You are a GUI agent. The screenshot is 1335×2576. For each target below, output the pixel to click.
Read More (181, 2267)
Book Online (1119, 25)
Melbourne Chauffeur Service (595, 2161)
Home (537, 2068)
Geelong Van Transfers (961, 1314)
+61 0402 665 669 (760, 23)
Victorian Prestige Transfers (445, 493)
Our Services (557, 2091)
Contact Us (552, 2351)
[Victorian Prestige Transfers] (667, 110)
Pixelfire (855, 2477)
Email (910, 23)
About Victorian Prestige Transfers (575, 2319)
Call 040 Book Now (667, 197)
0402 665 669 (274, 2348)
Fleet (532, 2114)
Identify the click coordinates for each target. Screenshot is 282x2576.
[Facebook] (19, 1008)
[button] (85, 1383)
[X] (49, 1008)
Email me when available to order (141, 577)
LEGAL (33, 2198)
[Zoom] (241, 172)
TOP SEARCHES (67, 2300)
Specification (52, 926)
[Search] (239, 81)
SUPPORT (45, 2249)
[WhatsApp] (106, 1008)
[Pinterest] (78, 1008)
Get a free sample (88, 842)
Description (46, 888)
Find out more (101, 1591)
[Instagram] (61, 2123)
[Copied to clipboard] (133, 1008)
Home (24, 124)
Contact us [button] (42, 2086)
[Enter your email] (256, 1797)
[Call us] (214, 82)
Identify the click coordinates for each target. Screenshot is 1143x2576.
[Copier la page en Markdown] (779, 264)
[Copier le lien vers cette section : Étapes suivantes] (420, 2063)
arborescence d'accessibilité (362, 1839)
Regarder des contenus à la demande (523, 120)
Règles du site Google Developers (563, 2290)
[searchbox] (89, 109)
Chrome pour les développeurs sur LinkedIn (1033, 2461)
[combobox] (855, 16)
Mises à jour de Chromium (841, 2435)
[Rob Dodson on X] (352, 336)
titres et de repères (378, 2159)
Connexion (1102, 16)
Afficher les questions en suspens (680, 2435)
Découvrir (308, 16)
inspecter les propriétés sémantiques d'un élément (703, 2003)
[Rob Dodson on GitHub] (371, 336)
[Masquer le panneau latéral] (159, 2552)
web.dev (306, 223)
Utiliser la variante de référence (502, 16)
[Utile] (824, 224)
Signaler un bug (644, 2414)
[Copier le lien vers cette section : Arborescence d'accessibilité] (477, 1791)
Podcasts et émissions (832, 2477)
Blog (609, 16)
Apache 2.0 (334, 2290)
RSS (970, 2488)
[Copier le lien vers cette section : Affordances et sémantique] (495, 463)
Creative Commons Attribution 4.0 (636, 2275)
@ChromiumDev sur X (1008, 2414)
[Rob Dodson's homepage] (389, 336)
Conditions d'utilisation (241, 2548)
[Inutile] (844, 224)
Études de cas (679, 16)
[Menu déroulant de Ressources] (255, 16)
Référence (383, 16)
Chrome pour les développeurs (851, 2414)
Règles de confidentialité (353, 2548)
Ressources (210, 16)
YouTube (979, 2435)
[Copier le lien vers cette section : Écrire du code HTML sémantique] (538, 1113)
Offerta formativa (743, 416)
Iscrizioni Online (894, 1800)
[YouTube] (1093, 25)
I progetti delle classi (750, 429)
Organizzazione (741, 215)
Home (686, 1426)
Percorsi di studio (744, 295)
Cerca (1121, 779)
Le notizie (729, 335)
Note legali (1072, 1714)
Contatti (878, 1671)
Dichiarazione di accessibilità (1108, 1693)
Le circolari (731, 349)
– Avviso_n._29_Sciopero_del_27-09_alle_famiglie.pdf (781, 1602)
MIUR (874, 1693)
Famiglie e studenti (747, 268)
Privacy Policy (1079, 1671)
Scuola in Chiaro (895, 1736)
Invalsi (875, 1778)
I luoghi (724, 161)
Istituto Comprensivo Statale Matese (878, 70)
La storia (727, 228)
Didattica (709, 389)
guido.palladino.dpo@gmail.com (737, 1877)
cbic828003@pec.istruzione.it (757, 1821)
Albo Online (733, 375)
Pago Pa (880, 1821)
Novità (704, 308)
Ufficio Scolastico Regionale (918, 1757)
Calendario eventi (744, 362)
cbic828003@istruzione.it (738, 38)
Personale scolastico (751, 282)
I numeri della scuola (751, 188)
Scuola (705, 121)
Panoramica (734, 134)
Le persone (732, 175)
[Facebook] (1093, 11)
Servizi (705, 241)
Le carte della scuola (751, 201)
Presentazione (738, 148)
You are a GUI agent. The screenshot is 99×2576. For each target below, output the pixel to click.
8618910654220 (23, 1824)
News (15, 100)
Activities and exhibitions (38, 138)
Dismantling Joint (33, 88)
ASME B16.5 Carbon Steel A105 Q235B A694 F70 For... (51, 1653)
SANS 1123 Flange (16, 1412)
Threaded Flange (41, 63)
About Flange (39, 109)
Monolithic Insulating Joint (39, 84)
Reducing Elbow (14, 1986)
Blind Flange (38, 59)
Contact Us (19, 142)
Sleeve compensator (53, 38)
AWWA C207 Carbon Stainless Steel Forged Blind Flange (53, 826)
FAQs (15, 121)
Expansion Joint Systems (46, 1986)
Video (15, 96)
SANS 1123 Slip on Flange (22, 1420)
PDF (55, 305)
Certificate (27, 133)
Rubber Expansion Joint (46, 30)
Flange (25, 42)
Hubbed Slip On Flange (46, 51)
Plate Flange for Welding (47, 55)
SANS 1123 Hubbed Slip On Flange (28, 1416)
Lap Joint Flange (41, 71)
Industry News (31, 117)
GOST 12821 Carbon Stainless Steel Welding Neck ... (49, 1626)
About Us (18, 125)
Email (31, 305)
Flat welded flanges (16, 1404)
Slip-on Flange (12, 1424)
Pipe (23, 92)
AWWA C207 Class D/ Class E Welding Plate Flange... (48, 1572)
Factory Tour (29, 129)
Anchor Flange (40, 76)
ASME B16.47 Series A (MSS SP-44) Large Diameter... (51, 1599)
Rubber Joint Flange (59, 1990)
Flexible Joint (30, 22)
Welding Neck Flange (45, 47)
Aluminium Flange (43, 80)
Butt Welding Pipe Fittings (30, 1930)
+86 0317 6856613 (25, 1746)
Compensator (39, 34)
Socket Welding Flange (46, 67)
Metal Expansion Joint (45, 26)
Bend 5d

+++++

Assignment: Please restate the material above exactly, line by line.

Output for this exercise:
You are a GUI agent. The screenshot is 1335×2576. For each target below, output the pixel to click.
Read More (181, 2267)
Book Online (1119, 25)
Melbourne Chauffeur Service (595, 2161)
Home (537, 2068)
Geelong Van Transfers (961, 1314)
+61 0402 665 669 (760, 23)
Victorian Prestige Transfers (445, 493)
Our Services (557, 2091)
Contact Us (552, 2351)
[Victorian Prestige Transfers] (667, 110)
Pixelfire (855, 2477)
Email (910, 23)
About Victorian Prestige Transfers (575, 2319)
Call 040 Book Now (667, 197)
0402 665 669 (274, 2348)
Fleet (532, 2114)
Identify the click coordinates for each target. Screenshot is 282x2576.
[Facebook] (19, 1008)
[button] (85, 1383)
[X] (49, 1008)
Email me when available to order (141, 577)
LEGAL (33, 2198)
[Zoom] (241, 172)
TOP SEARCHES (67, 2300)
Specification (52, 926)
[Search] (239, 81)
SUPPORT (45, 2249)
[WhatsApp] (106, 1008)
[Pinterest] (78, 1008)
Get a free sample (88, 842)
Description (46, 888)
Find out more (101, 1591)
[Instagram] (61, 2123)
[Copied to clipboard] (133, 1008)
Home (24, 124)
Contact us [button] (42, 2086)
[Enter your email] (256, 1797)
[Call us] (214, 82)
Identify the click coordinates for each target. Screenshot is 1143x2576.
[Copier la page en Markdown] (779, 264)
[Copier le lien vers cette section : Étapes suivantes] (420, 2063)
arborescence d'accessibilité (362, 1839)
Regarder des contenus à la demande (523, 120)
Règles du site Google Developers (563, 2290)
[searchbox] (89, 109)
Chrome pour les développeurs sur LinkedIn (1033, 2461)
[combobox] (855, 16)
Mises à jour de Chromium (841, 2435)
[Rob Dodson on X] (352, 336)
titres et de repères (378, 2159)
Connexion (1102, 16)
Afficher les questions en suspens (680, 2435)
Découvrir (308, 16)
inspecter les propriétés sémantiques d'un élément (703, 2003)
[Rob Dodson on GitHub] (371, 336)
[Masquer le panneau latéral] (159, 2552)
web.dev (306, 223)
Utiliser la variante de référence (502, 16)
[Utile] (824, 224)
Signaler un bug (644, 2414)
[Copier le lien vers cette section : Arborescence d'accessibilité] (477, 1791)
Podcasts et émissions (832, 2477)
Blog (609, 16)
Apache 2.0 (334, 2290)
RSS (970, 2488)
[Copier le lien vers cette section : Affordances et sémantique] (495, 463)
Creative Commons Attribution 4.0 (636, 2275)
@ChromiumDev sur X (1008, 2414)
[Rob Dodson's homepage] (389, 336)
Conditions d'utilisation (241, 2548)
[Inutile] (844, 224)
Études de cas (679, 16)
[Menu déroulant de Ressources] (255, 16)
Référence (383, 16)
Chrome pour les développeurs (851, 2414)
Règles de confidentialité (353, 2548)
Ressources (210, 16)
YouTube (979, 2435)
[Copier le lien vers cette section : Écrire du code HTML sémantique] (538, 1113)
Offerta formativa (743, 416)
Iscrizioni Online (894, 1800)
[YouTube] (1093, 25)
I progetti delle classi (750, 429)
Organizzazione (741, 215)
Home (686, 1426)
Percorsi di studio (744, 295)
Cerca (1121, 779)
Le notizie (729, 335)
Note legali (1072, 1714)
Contatti (878, 1671)
Dichiarazione di accessibilità (1108, 1693)
Le circolari (731, 349)
– Avviso_n._29_Sciopero_del_27-09_alle_famiglie.pdf (781, 1602)
MIUR (874, 1693)
Famiglie e studenti (747, 268)
Privacy Policy (1079, 1671)
Scuola in Chiaro (895, 1736)
Invalsi (875, 1778)
I luoghi (724, 161)
Istituto Comprensivo Statale Matese (878, 70)
La storia (727, 228)
Didattica (709, 389)
guido.palladino.dpo@gmail.com (737, 1877)
cbic828003@pec.istruzione.it (757, 1821)
Albo Online (733, 375)
Pago Pa (880, 1821)
Novità (704, 308)
Ufficio Scolastico Regionale (918, 1757)
Calendario eventi (744, 362)
cbic828003@istruzione.it (738, 38)
Personale scolastico (751, 282)
I numeri della scuola (751, 188)
Scuola (705, 121)
Panoramica (734, 134)
Le persone (732, 175)
[Facebook] (1093, 11)
Servizi (705, 241)
Le carte della scuola (751, 201)
Presentazione (738, 148)
You are a GUI agent. The screenshot is 99×2576. For each target below, output the pixel to click.
8618910654220 (23, 1824)
News (15, 100)
Activities and exhibitions (38, 138)
Dismantling Joint (33, 88)
ASME B16.5 Carbon Steel A105 Q235B A694 F70 For... (51, 1653)
SANS 1123 Flange (16, 1412)
Threaded Flange (41, 63)
About Flange (39, 109)
Monolithic Insulating Joint (39, 84)
Reducing Elbow (14, 1986)
Blind Flange (38, 59)
Contact Us (19, 142)
Sleeve compensator (53, 38)
AWWA C207 Carbon Stainless Steel Forged Blind Flange (53, 826)
FAQs (15, 121)
Expansion Joint Systems (46, 1986)
Video (15, 96)
SANS 1123 Slip on Flange (22, 1420)
PDF (55, 305)
Certificate (27, 133)
Rubber Expansion Joint (46, 30)
Flange (25, 42)
Hubbed Slip On Flange (46, 51)
Plate Flange for Welding (47, 55)
SANS 1123 Hubbed Slip On Flange (28, 1416)
Lap Joint Flange (41, 71)
Industry News (31, 117)
GOST 12821 Carbon Stainless Steel Welding Neck ... (49, 1626)
About Us (18, 125)
Email (31, 305)
Flat welded flanges (16, 1404)
Slip-on Flange (12, 1424)
Pipe (23, 92)
AWWA C207 Class D/ Class E Welding Plate Flange... (48, 1572)
Factory Tour (29, 129)
Anchor Flange (40, 76)
ASME B16.47 Series A (MSS SP-44) Large Diameter... (51, 1599)
Rubber Joint Flange (59, 1990)
Flexible Joint (30, 22)
Welding Neck Flange (45, 47)
Aluminium Flange (43, 80)
Butt Welding Pipe Fittings (30, 1930)
+86 0317 6856613 (25, 1746)
Compensator (39, 34)
Socket Welding Flange (46, 67)
Metal Expansion Joint (45, 26)
Bend 5d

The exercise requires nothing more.